BY Iris Wheatley 2020-08-03

   Salted egg yolk baked pumpkin and salted egg yolk fried pork ribs, salted egg yolk roasted tofu were all the rage. Everyone likes this kind of dishes crispy and fragrant, which is highly praised.

   Such salted egg yolk dishes are Everyone loves it, but hidden problems are common. The key lies in two aspects, the first is the problem of conscience, and the second is the technical problem. First of all, in order to maximize profits, some merchants will produce artificial salted egg yolk without any nutrition or even harm to the human body under the guidance of this "private thought"; secondly, it can be said that most chefs will cook various kinds of salted egg yolk Dishes, but did not take into account the nutritional changes of salted egg yolks at high temperatures.

   Eggs contain more cholesterol. For example: the average cholesterol content in duck eggs per 100 grams is 565 mg, which is mainly found in egg yolks. When cooking such dishes, salted egg yolks almost need to be sautéed in oil for half a minute to one minute in advance, so that the egg yolks melt and turn the sand, and the aroma is more intense. As everyone knows, in the process of sautéing the salted egg yolk, the cholesterol rich in it is easily oxidized in the high temperature of the bottom of the pot and the air to form oxidized cholesterol. The cooking oils we often use are generally plant-based unsaturated fats, which are only about 20% saturated. Compared with animal fats, vegetable oils are easier to oxidize at high temperatures or when exposed to air because of their lower saturation level.

After vegetable oil is oxidized during cooking, the oxidation of cholesterol in salted egg yolk will be accelerated when sautéed, and the oxidized cholesterol will cause more damage to the heart and brain blood vessels. In 2009, scientists in China found that oxidized cholesterol is likely to be one of the most serious cardiovascular health threats. It is more likely to cause atherosclerosis and increase heart and brain blood vessels than unoxidized cholesterol in food. Risk of disease onset. Therefore, when eating foods containing more cholesterol, the degree of cholesterol oxidation should be considered.
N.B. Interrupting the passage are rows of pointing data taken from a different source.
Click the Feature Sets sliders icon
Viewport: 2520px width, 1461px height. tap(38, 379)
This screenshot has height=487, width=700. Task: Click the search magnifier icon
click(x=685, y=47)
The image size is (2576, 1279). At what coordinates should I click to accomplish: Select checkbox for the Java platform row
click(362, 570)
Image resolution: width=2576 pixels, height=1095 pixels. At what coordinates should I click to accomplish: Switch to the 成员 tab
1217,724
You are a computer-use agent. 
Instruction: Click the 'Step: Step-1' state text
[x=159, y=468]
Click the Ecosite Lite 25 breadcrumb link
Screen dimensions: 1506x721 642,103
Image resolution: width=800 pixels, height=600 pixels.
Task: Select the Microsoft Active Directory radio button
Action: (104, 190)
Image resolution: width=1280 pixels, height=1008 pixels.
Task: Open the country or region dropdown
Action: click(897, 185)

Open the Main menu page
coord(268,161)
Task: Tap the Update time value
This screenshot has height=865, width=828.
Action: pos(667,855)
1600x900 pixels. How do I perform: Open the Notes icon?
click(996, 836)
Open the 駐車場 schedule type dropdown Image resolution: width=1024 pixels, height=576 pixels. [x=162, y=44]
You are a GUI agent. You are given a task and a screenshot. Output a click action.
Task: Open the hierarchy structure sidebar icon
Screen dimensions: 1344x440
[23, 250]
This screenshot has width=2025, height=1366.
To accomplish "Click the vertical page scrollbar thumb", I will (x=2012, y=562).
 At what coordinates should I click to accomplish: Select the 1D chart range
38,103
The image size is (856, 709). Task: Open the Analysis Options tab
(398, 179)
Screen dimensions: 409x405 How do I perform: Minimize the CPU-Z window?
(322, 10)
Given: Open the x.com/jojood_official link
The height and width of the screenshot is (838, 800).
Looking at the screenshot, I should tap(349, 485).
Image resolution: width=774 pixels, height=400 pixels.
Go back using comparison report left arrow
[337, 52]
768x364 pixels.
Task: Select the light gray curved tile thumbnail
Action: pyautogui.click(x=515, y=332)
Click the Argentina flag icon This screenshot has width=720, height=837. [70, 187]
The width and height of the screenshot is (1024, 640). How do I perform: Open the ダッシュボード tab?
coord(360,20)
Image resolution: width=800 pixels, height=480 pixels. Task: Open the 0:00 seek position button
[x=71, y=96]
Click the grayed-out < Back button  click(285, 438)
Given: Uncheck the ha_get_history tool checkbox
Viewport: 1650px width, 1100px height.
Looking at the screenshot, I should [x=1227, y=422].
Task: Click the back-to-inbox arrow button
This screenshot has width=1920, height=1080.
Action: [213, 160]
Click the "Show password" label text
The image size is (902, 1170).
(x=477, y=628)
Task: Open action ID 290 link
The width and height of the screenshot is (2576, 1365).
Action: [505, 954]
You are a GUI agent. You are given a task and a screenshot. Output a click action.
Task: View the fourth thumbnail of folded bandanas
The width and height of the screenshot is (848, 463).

   How can the smell of salted egg yolks be removed without stir-frying? This reminds me of the practice of crabmeal and tofu. Fresh crab yolks will not be stir-fried before cooking, otherwise Will destroy its shape, generally need to be steamed in advance. Similarly, we can first crush the salted egg yolk, put it in a small bowl, add onion ginger, water and Huadiao wine to immerse it to isolate it from the air, steam it for 10 minutes on the drawer, then use its juice to burn tofu or pumpkin, and finally in the dishes One minute before cooking, add the salted egg yolks and cook to taste, thicken the juice.

  Another problem is, for example: salted egg yolk fried ribs, salted egg yolk baked pumpkin, such salted egg yolk dishes need to first fry the main ingredients at a high temperature, to achieve the taste of crispy and tender inside Stir-fry the salted egg yolks and stir-fry them again. In addition to the problem of excessive oxidation of cholesterol, dishes that are cooked at high temperatures have too much heat and too much nutrition! Therefore, it is recommended that chefs develop and innovate more low-temperature cooking dishes that are beneficial to people’s health and learn more foods. Nutrition and cooking nutrition knowledge for everyone to win more health for themselves.

  Note:

  1. Keep salted egg yolk from high temperature and air to reduce the probability of oxidation;

  2. Don’t heat the oil too high to reduce fatty acid oxidation ;

   3. Reduce the cooking time as soon as possible, and try to avoid high-temperature fried dishes (fried pork ribs with salted egg yolk is more unhealthy).